I. Les faits
La SCI [X] a fait l’objet d’un contrôle sur pièces, à la suite duquel l’administration a considéré que la SCI [X] relevait de l’impôt sur les sociétés, estimant qu’elle percevait des loyers de la location en meublé de la maison dont elle est propriétaire.
La location meublée concernait une durée d’un mois au cours de chacune des années 2007, 2008 et 2009. La maison était proposée à la location par le biais d’annonces parues sur un site internet de locations immobilières.
La location meublée ayant un caractère habituel (à l’époque des faits, la location meublée occasionnelle ou accidentelle pouvait relever du régime des revenus fonciers), elle constituait des bénéfices industriels et commerciaux représentant plus de 10% du chiffre d’affaires. Dès lors, la SCI était passible de l’IS en application des dispositions de l’article 206 2° du CGI.

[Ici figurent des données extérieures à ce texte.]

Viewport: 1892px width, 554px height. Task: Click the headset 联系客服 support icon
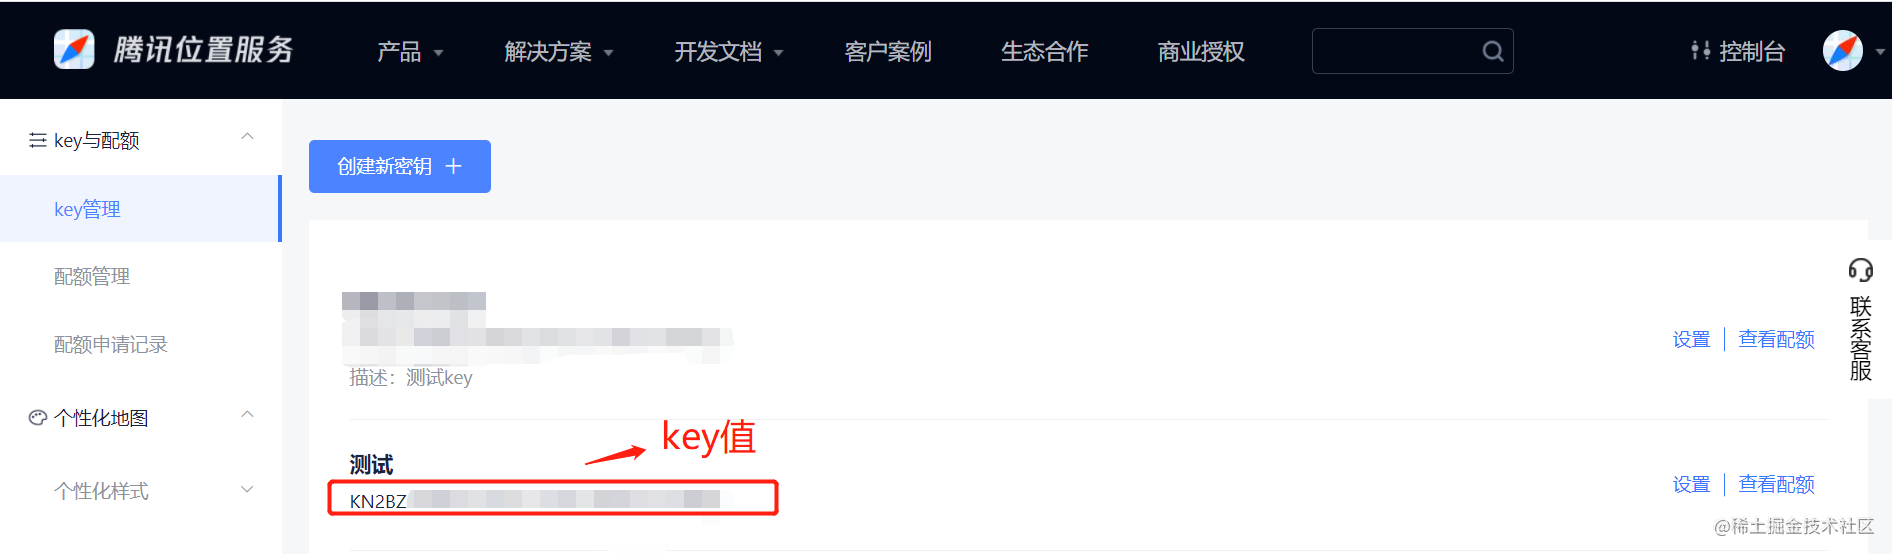(1860, 269)
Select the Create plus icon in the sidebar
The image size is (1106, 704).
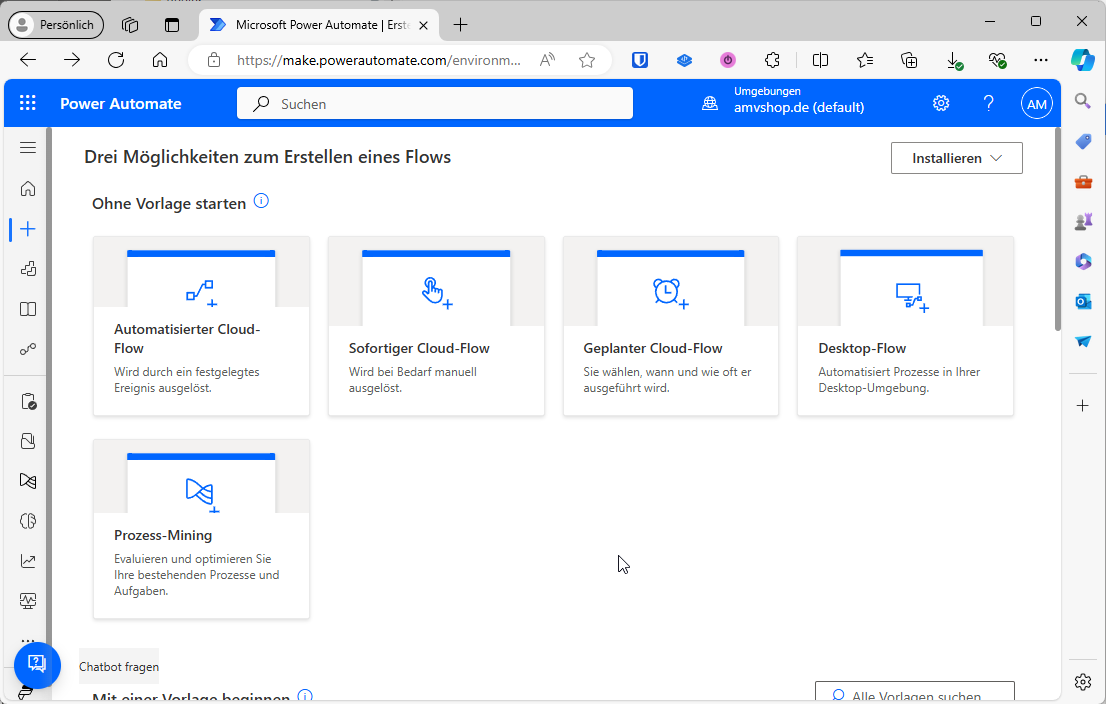27,228
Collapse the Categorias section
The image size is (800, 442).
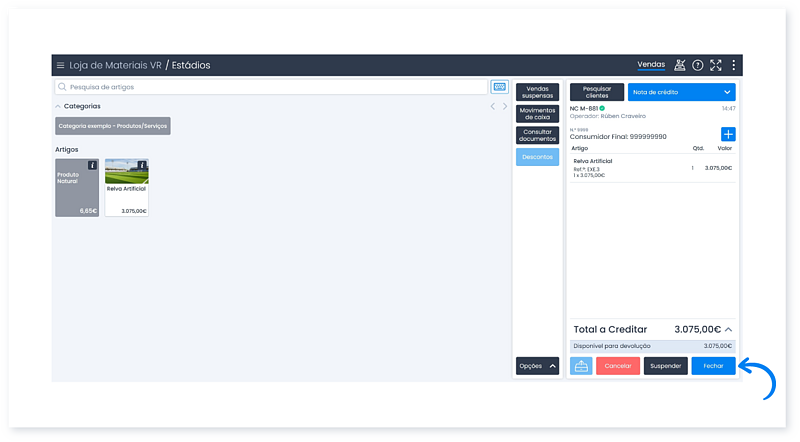tap(58, 106)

La SCI [X] conteste son assujettissement à l’IS au motif que la maison était louée nue aux époux [C], associés minoritaires de la SCI, via des baux allant du 1er janvier 2006 au 31 décembre 2008 et du 1er janvier 2009 au 31 décembre 2011 dont il résulte des termes que le bien a été donné à l’état nu.
II. La décision
La Cour souligne que la durée de la location des locaux est sans incidence sur le caractère habituel et non occasionnel de l’activité de location, lequel résulte de ce que les locaux meublés ont été loués à plusieurs reprises.

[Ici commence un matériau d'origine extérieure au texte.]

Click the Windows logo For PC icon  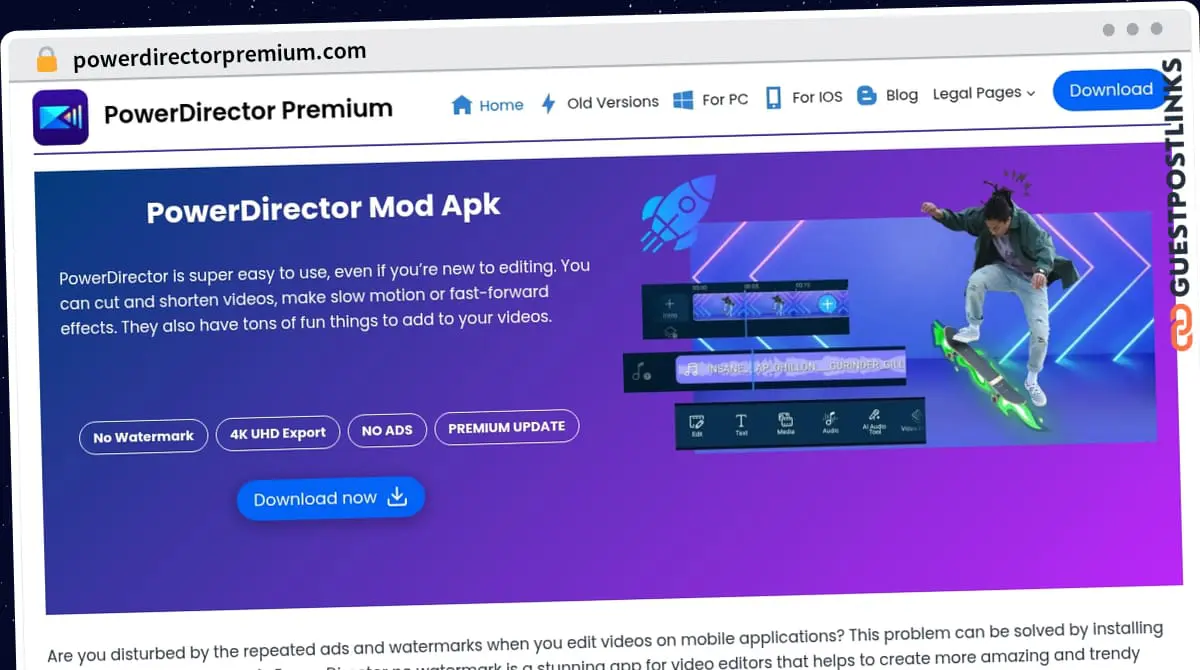tap(683, 100)
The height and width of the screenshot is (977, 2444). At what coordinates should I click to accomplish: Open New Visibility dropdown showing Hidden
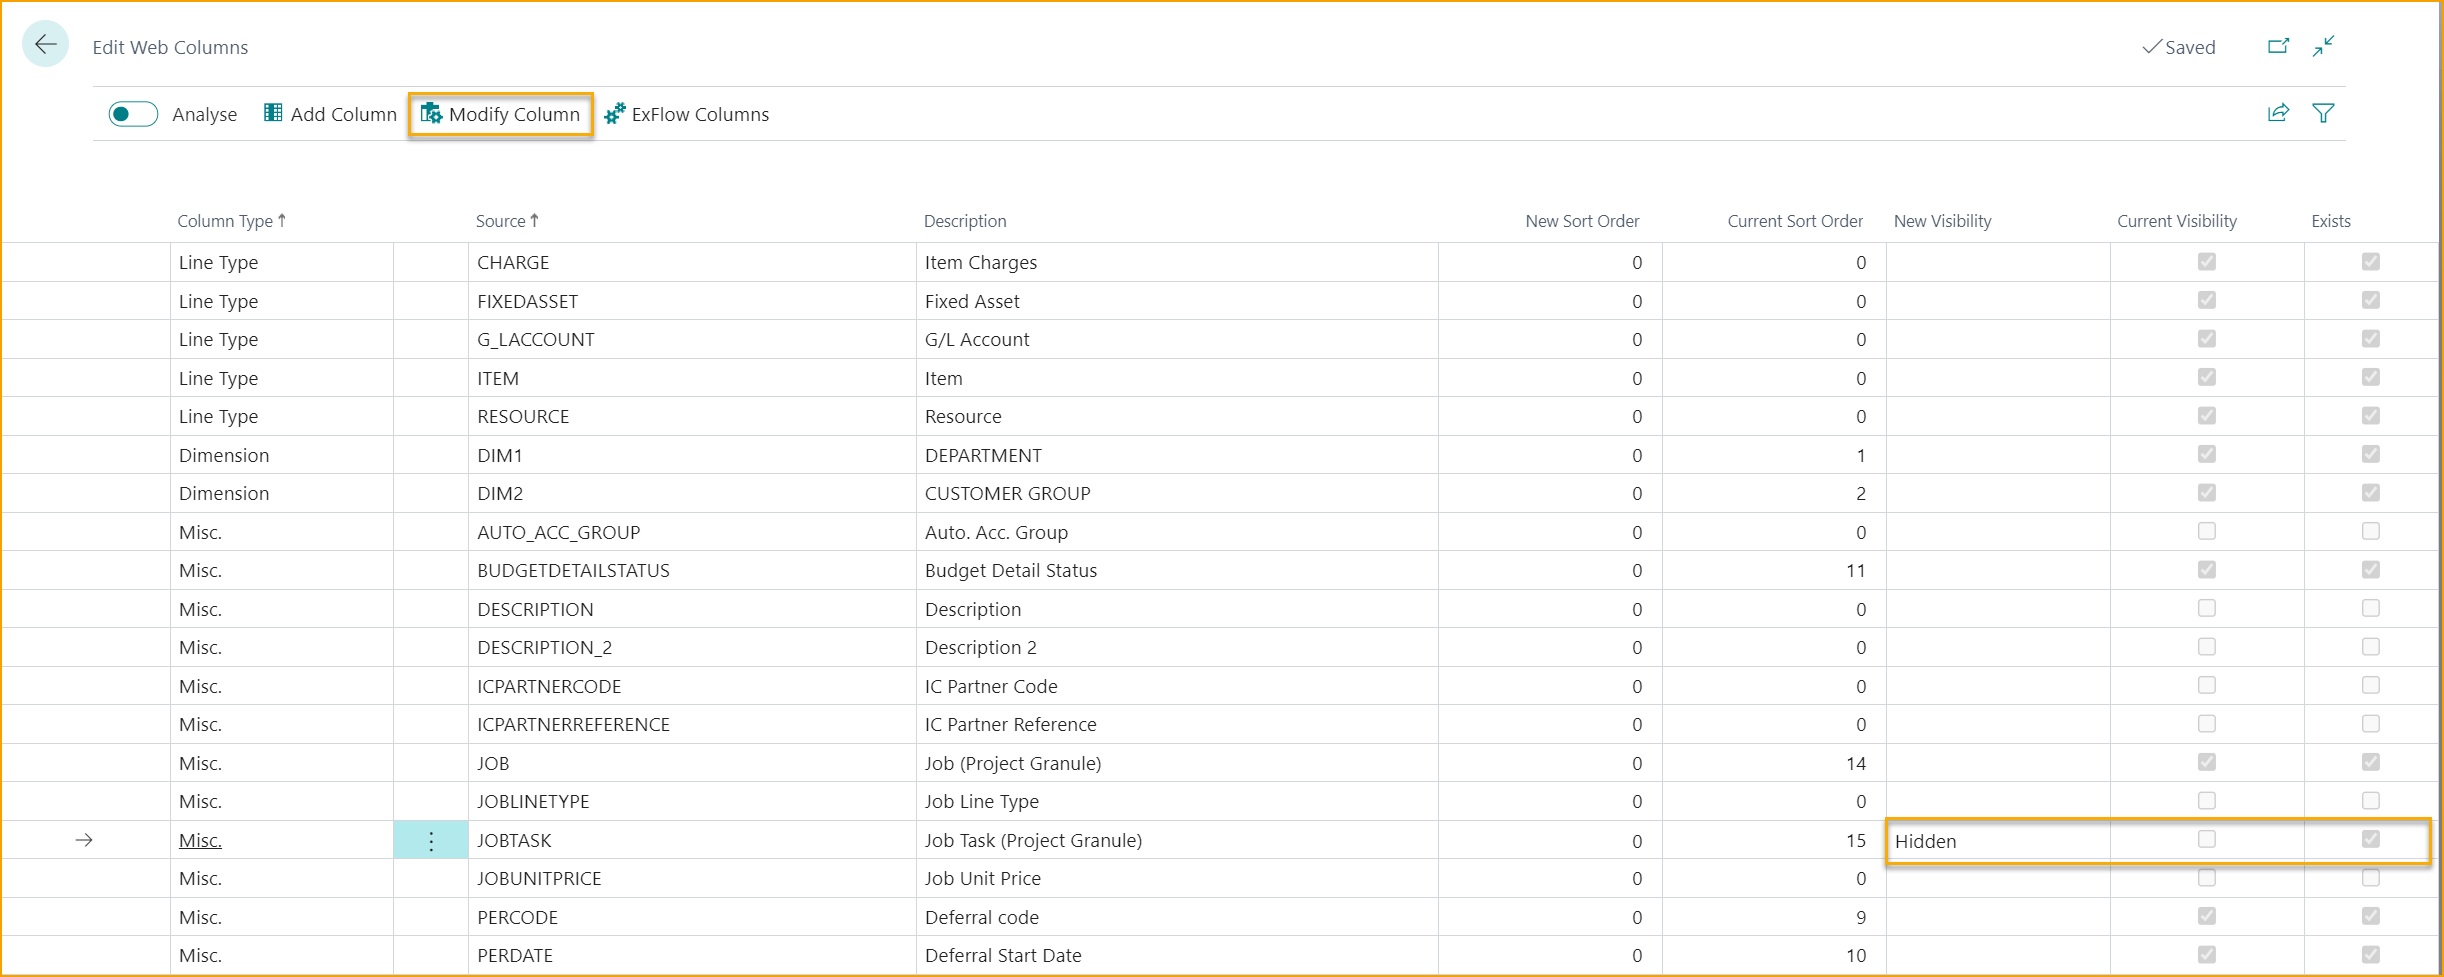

Toutefois, la Cour relève :
- Que le bien détenu par la SCI [X] était loué nu aux époux [C]
- Que les époux [C], locataires du bien, avaient garni le bien de meubles
- Que les époux [C] avaient immédiatement déclaré les revenus tirés de la sous-location comme des revenus passibles de l’impôt sur le revenu.
De plus, la Cour administrative d’appel souligne que l’administration se bornait à soutenir le contraire en formulant de simples assertions non étayées.
La Cour estime que la circonstance invoquée par l’administration selon laquelle la sous-location n’était pas prévue au bail, si elle a une incidence sur les relations entre la société propriétaire et ses locataires, est néanmoins sans influence sur la détermination de la personne ayant encaissé les sommes issues des locations de l’immeuble.
Dans ces conditions, il est décidé que la SCI était fondée à soutenir qu’elle ne pouvait être regardée comme exerçant une activité commerciale au sens de l’article 34 du CGI et que par suite, elle n’était pas redevable de l’impôt sur les sociétés au titre des exercices clos en 2008 et 2009 à raison des loyers procurés par la location nue de cet immeuble.
III. Concrètement
Avant le 1er janvier 2017, une société civile donnant habituellement en location des locaux garnis de meubles doit être regardée comme exerçant une activité commerciale au sens de l’article 34 du CGI, dès qu’elle avait un caractère habituel et non occasionnel, de sorte que la durée de la location était sans incidence.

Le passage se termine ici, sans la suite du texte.